他缓缓说道,“我曾亲眼见过,一个无比善良和才华横溢的人,仅仅因为出身,就被那个牢笼”碾得粉碎。那让我愤怒。”
“但我也相信,”
他的眼中,重新燃起了光芒,“法兰西拥有世界上最勤劳的人民,最聪明的头脑,最丰饶的土地。只要我们能打破那个牢笼,这个国家所能进发出的光辉,将远超历史上任何一个帝国。这,就是我的希望。”
他没有说那个人是谁,但伊丽莎白公主从他那瞬间流露出的哀伤中,读懂了那份刻骨铭心。
“我明白了。”
她轻声说,眼中闪铄着泪光,“愿上帝————保佑您的道路。”
莱昂笑着感谢,同时,眼前闪过ui面板的提示。
65的关系值,已经是莱昂的通讯录里面,少有的友达以上了。
远处,大厅内部,波利内公爵夫人与王后正并肩站着,静静地看着露台上的一幕。
“看来,”
波利内夫人低声说,语气里带着一丝难以言喻的复杂,“我们的审计官”,不仅想掌控法兰西的钱袋,还想俘获法兰西最圣洁的灵魂。”
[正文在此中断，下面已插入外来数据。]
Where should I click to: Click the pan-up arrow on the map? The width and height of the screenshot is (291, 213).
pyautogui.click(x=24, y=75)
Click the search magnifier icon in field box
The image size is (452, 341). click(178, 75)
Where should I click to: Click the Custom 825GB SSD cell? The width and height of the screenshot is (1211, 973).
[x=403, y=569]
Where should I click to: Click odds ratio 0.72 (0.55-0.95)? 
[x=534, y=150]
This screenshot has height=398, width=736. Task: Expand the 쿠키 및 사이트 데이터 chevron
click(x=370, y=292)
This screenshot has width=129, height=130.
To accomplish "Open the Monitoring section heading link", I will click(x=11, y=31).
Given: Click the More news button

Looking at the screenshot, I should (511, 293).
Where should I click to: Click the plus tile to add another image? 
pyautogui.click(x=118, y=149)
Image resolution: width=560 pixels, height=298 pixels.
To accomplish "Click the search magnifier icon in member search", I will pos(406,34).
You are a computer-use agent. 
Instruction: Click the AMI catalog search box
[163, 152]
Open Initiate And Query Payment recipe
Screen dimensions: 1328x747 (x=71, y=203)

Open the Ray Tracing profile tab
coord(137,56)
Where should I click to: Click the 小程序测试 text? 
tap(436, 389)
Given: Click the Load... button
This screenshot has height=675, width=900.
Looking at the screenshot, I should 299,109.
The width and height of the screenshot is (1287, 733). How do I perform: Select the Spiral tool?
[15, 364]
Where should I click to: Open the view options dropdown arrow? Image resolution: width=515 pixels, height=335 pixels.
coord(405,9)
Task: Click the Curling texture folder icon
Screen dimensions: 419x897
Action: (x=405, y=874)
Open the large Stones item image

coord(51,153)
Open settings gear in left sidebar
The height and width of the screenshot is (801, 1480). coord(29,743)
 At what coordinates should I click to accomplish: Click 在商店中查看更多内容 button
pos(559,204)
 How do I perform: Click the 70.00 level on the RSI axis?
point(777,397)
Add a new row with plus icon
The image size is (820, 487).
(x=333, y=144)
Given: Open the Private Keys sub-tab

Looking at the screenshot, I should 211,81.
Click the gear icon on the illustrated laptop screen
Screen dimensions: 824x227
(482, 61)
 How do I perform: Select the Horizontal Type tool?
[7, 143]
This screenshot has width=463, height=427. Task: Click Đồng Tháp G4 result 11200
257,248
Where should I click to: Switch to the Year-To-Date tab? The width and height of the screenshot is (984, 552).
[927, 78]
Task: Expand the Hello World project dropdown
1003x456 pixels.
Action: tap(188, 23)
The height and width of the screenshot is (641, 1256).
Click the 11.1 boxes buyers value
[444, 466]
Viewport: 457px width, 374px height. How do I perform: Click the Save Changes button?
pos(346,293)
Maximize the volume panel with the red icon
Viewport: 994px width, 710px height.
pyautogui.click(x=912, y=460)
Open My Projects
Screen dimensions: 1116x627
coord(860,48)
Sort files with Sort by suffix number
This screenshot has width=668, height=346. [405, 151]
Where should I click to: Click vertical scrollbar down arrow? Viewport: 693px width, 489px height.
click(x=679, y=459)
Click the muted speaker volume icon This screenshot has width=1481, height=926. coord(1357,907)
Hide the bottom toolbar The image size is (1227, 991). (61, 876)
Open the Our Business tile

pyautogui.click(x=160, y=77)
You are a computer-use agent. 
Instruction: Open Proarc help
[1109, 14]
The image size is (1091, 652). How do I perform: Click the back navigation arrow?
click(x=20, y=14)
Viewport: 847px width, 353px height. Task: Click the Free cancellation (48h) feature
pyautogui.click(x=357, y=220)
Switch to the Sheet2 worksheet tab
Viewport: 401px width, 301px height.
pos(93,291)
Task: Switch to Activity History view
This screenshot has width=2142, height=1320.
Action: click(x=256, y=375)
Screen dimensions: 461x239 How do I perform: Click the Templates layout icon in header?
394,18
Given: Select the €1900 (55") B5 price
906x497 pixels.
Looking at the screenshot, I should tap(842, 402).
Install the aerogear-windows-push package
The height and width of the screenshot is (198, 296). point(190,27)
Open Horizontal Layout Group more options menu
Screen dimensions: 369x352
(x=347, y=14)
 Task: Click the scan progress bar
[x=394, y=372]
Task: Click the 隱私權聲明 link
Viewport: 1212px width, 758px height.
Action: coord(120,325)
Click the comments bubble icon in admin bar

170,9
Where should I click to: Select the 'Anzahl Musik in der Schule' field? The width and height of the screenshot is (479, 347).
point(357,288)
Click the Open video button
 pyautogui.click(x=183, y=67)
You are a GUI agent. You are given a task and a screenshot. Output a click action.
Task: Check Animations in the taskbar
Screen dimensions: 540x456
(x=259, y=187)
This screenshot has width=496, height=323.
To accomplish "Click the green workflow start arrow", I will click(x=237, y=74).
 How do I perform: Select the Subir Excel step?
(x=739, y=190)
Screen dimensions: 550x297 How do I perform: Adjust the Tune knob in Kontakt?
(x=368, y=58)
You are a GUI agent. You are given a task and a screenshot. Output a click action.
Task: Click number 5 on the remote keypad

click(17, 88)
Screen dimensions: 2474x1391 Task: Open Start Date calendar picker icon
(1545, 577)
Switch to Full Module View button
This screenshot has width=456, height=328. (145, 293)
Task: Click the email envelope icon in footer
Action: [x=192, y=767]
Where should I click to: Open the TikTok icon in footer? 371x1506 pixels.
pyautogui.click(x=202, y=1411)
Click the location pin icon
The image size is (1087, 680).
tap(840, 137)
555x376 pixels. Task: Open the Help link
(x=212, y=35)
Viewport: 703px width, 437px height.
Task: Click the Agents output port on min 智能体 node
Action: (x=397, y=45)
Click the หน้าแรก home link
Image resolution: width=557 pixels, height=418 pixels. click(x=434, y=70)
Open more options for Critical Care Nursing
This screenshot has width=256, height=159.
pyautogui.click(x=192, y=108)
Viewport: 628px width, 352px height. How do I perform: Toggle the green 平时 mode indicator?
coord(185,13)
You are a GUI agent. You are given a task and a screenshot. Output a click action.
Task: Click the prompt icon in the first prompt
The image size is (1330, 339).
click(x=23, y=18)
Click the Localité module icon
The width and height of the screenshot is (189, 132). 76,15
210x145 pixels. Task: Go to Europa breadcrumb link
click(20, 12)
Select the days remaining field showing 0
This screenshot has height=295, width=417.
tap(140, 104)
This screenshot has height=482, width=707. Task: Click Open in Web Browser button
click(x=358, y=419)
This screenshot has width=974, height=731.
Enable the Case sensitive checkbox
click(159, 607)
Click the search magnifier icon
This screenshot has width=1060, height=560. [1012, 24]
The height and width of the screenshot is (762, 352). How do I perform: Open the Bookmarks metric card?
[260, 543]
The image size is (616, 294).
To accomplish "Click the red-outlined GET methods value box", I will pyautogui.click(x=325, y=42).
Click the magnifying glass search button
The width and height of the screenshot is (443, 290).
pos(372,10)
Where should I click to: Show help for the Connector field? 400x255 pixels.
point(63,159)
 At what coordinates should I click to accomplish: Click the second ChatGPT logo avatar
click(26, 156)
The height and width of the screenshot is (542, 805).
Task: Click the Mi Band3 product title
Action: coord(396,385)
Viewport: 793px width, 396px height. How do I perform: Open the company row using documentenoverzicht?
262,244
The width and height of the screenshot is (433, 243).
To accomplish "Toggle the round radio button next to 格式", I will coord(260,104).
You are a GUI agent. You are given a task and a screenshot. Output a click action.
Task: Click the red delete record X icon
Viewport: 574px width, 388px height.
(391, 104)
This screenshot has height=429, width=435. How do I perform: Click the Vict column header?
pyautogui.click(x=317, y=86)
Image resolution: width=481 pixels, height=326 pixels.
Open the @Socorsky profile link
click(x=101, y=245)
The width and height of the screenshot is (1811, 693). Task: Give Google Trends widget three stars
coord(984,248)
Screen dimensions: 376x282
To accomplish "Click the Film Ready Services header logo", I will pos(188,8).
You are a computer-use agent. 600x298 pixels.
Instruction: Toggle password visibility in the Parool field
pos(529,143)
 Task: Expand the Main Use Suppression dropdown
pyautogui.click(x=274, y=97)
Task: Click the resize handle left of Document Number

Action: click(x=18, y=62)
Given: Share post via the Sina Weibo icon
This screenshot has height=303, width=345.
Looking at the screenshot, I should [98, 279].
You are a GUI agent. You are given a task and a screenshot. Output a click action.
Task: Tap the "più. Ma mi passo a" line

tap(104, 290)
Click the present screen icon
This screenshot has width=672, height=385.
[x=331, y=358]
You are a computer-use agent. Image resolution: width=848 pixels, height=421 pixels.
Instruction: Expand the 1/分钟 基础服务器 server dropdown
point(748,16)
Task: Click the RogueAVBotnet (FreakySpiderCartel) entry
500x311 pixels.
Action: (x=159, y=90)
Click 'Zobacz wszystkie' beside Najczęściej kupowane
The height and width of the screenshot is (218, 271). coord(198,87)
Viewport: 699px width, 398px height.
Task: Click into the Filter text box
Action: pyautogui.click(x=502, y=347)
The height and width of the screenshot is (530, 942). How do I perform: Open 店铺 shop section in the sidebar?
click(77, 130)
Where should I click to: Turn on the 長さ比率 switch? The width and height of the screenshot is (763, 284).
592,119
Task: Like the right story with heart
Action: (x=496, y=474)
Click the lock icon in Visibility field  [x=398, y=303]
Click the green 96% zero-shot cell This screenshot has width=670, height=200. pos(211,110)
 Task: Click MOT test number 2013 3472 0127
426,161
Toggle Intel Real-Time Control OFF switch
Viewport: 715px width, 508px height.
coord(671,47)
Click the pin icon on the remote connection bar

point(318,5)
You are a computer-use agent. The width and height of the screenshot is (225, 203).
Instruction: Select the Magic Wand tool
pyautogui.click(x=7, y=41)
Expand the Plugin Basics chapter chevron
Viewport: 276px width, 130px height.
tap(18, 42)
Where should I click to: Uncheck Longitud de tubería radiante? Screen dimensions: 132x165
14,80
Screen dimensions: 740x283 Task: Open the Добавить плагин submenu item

她没有说话,只是举起了手中的酒杯,向着露台的方向,无声地,致意了一下。
当莱昂告辞离去时,王后亲自将他送到门口。
“子爵,”
——
她的声音,比晚宴开始时,多了一份真正的亲近,“今晚的谈话,非常有趣。希望以后在凡尔赛,我们能有更多这样有趣”的谈话。”
这,已经不再是试探。
而是一份正式的、来自王后党的————盟约。